O Retrato de Ricardina - Cap. 3: CAPÍTULO III – REAÇÕES Pág. 14 / 178

- Pessoa conhecida ou desconhecida que bata ao portão, não entra sem que eu esteja em casa, entendes?

- Sim, senhor.

- De noite, dá-me duas voltas em redor da casa e da parede do passai. Se enxergares vulto de que desconfies, segura-o ou atira-lhe, entendes?

- Sim, senhor. Então há novidade de maior, Sr. Abade?!
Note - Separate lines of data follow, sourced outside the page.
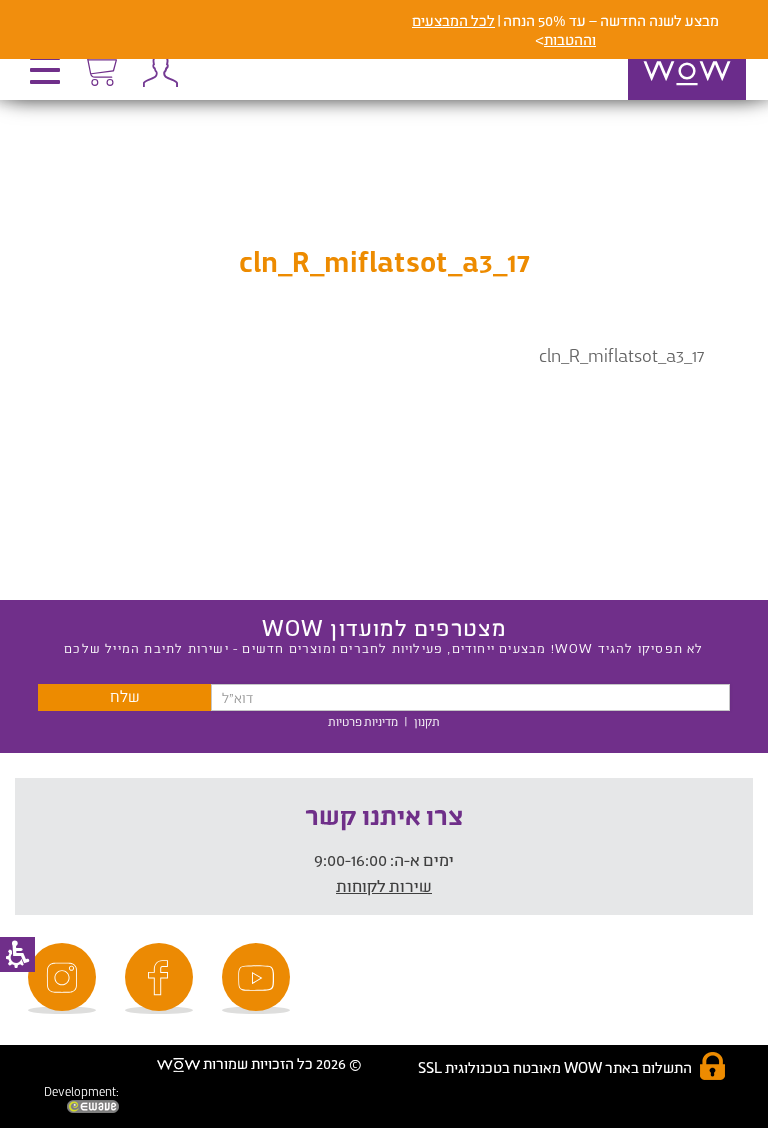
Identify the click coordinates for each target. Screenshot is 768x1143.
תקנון (427, 721)
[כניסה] (155, 70)
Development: (81, 1091)
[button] (50, 77)
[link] (259, 978)
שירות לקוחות (384, 885)
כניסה (160, 70)
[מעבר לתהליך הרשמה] (99, 67)
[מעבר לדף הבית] (666, 99)
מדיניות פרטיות (363, 721)
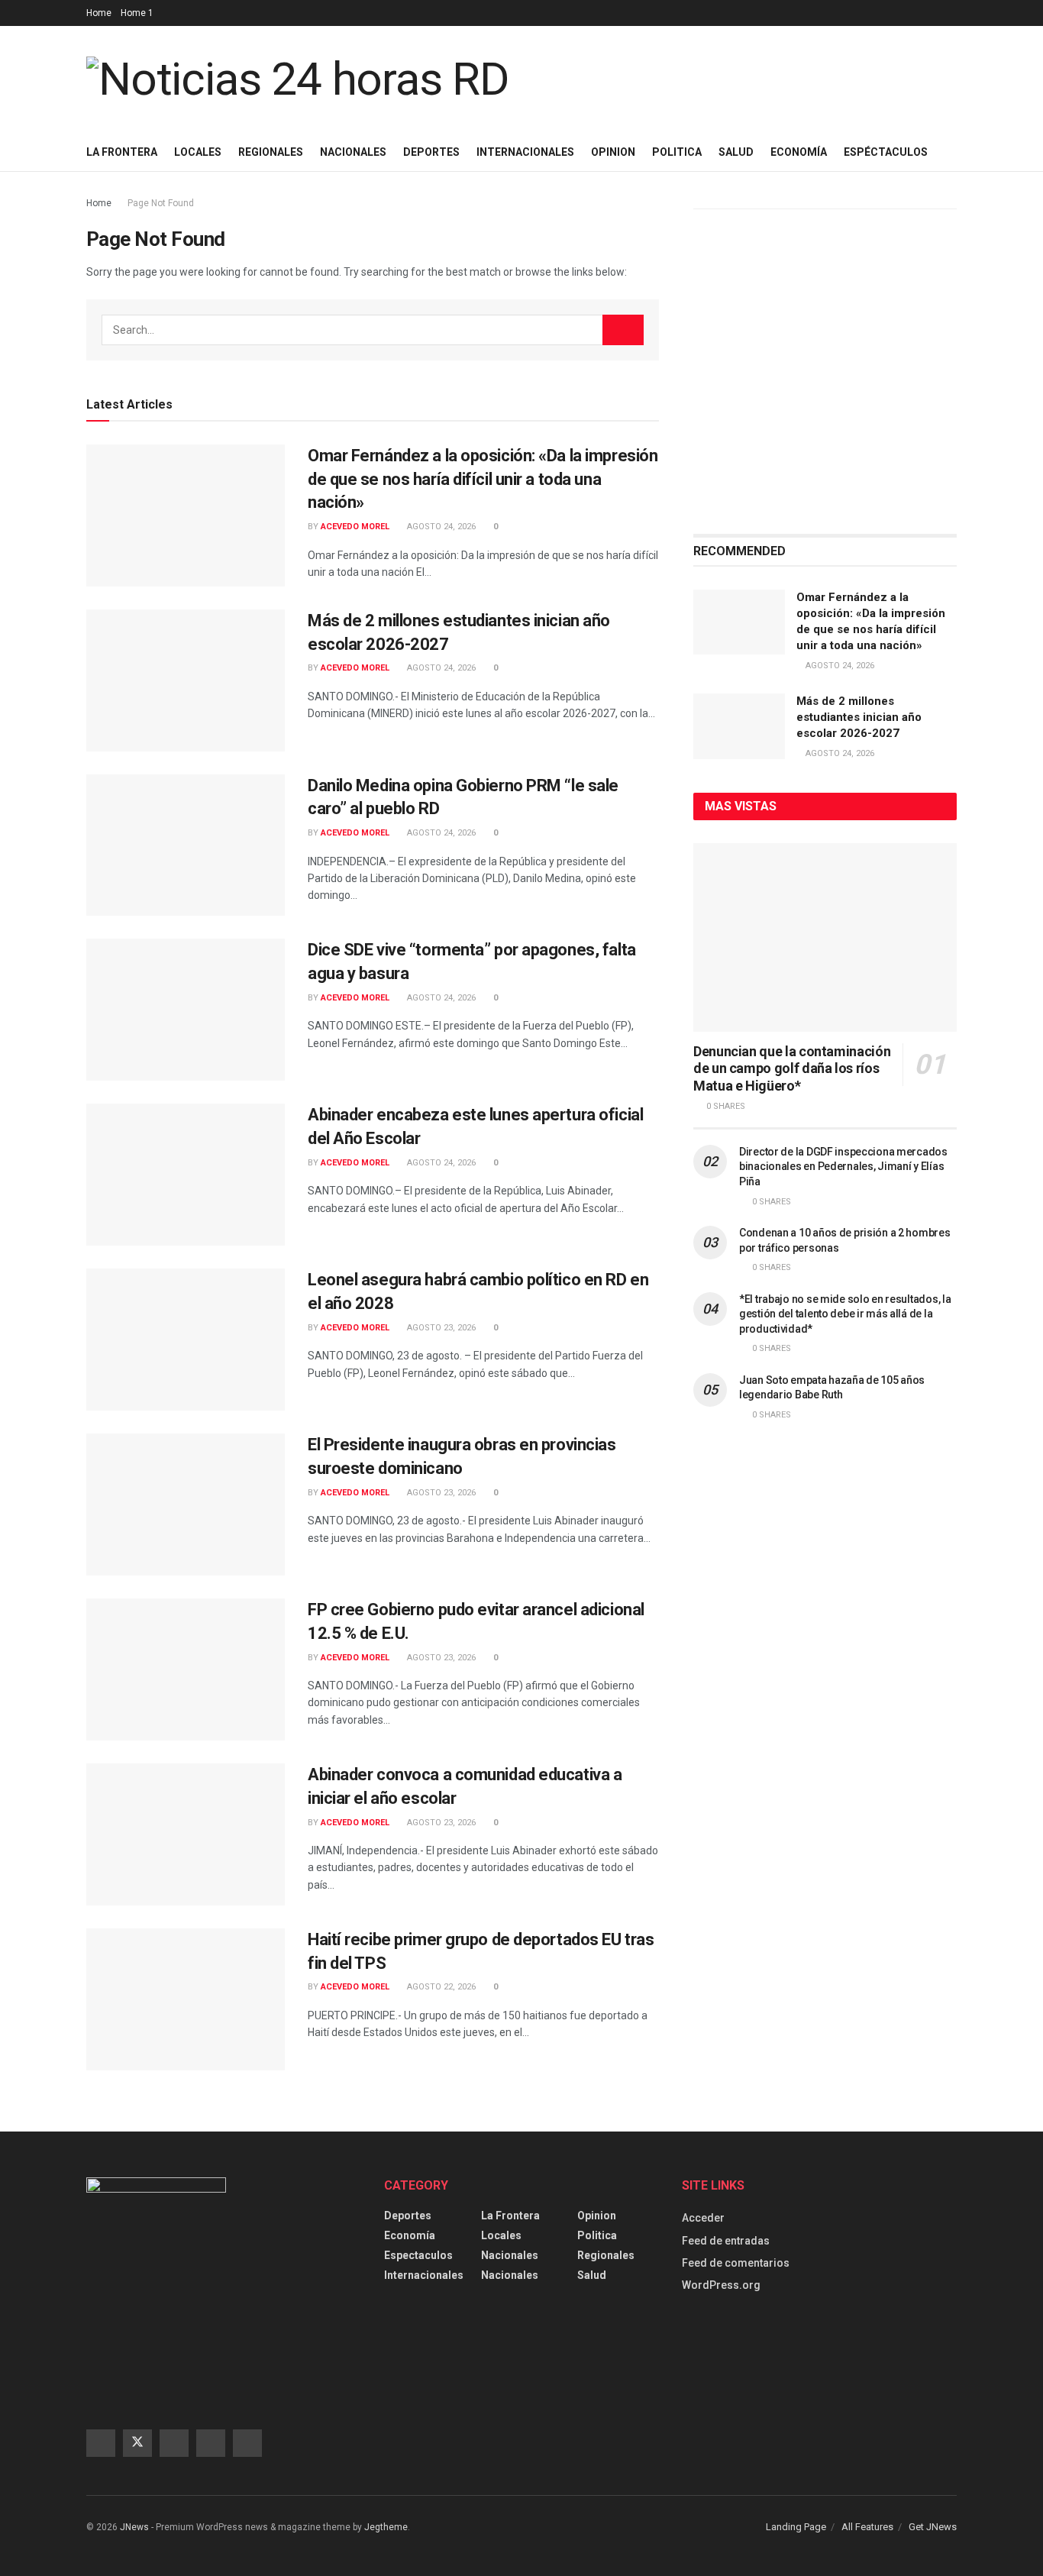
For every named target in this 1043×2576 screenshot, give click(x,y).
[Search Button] (623, 330)
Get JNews (933, 2526)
- Escusas de saber mais nada.

- Perdoará, Sr. Abade... eu perguntava... porque enfim... vossa senhoria cá comigo nunca teve aquelas de segredos.

- Faze o que te digo.

E voltou as costas ao criado com fidalgo orgulho, agastado da liberdade da pergunta.
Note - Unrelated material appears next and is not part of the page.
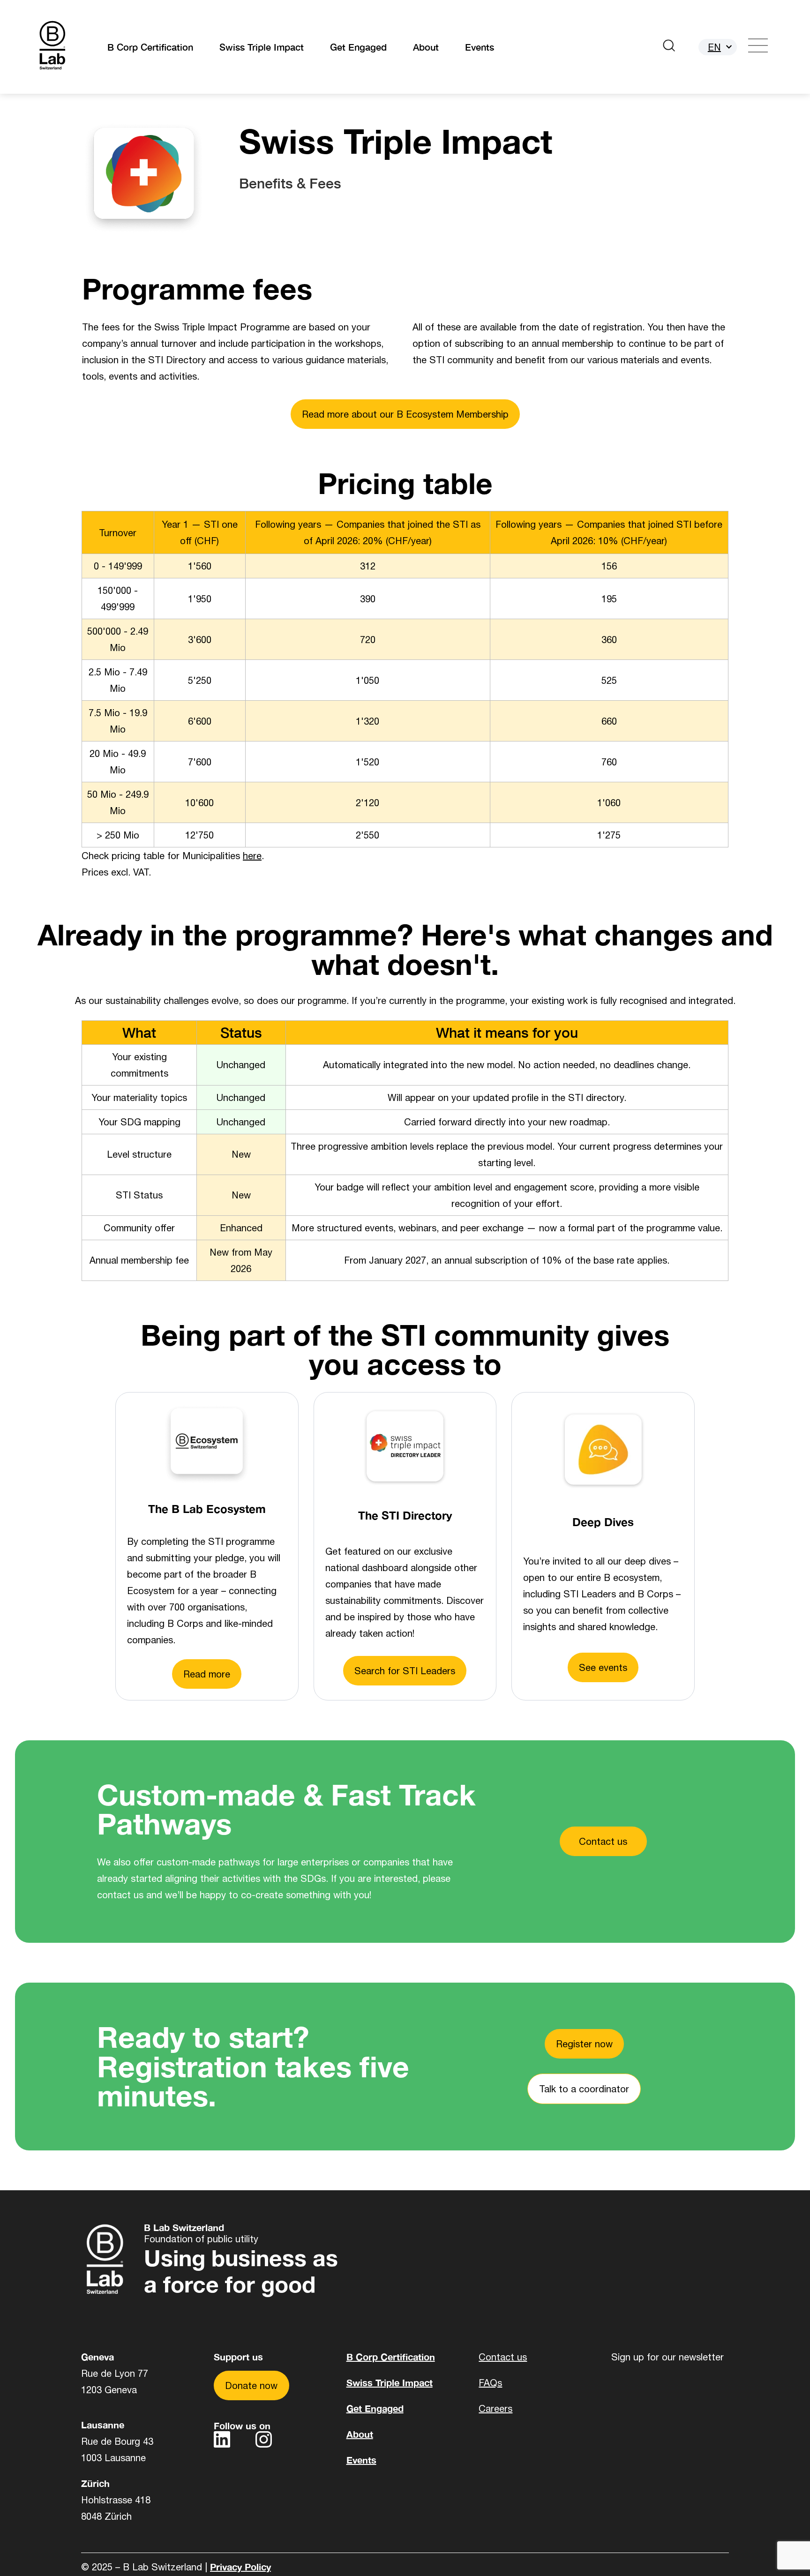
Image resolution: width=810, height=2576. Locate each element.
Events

Norberto, ao soar das ave-marias, estava sentado junto do gradeado de madeira onde Ricardina criava perus, e costumava levar, ao entardecer, urtigas e ovos cozidos. Ia sozinha.

- Queria falar-lhe, fidalga - disse Norberto, espreitando que o não vissem - Eu vou dizer-lhe o que quero pelo outro lado das grades.
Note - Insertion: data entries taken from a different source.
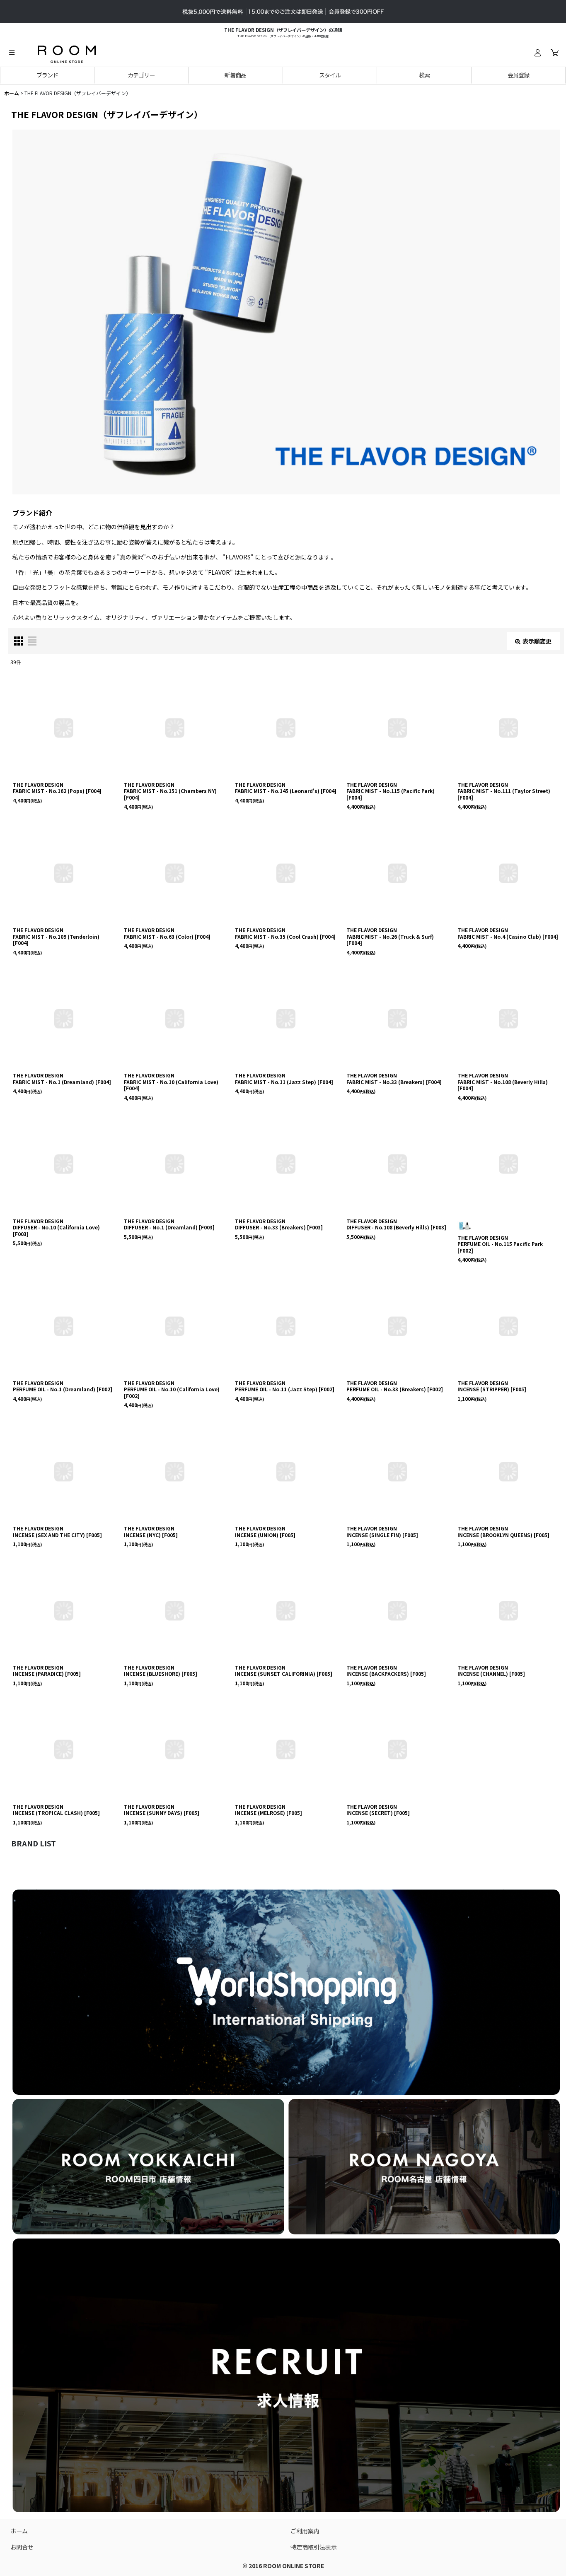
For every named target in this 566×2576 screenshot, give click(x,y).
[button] (11, 52)
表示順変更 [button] (536, 641)
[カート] (554, 52)
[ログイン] (537, 52)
Rodeou e sumiu-se entre um loireiral que formava teto de folhagem sobre a capoeira. Ricardina cingiu-se às ripas do gradeado e escutou:

- O Sr. Abade esteve a dizer que a menina havia de ir para um convento pobre, e disse coisas do diabo do Sr. Bernardo Moniz. Se for preciso alguma coisa, o Norberto está aqui. Ele mandou-me agarrar ou atirar, se visse alguém de noite cá por perto das paredes. A fidalga esteja descansada, que eu não lhe faço mal, se for ele. Estou pronto para tudo, menina; mas não me fale diante do paizinho. que senão esbarronda-se o negócio.

- Obrigada, Norberto.

- Não tem de quê...

- Olha...

- Que é, fidalga?

- Fazes-me um favor?

- O que vossa senhoria quiser, se for para bem da fidalga.

- Levas-me uma carta ao correio?

- É para o Sr. Bernardo?

- Sim.

- Ele quer casar com a menina?

- Pois então!

- Pronto! Se ele quer casar com vossa senhoria, e a fidalga quer, quem os faz desistir?! Ele é bom rapaz e rico a valer.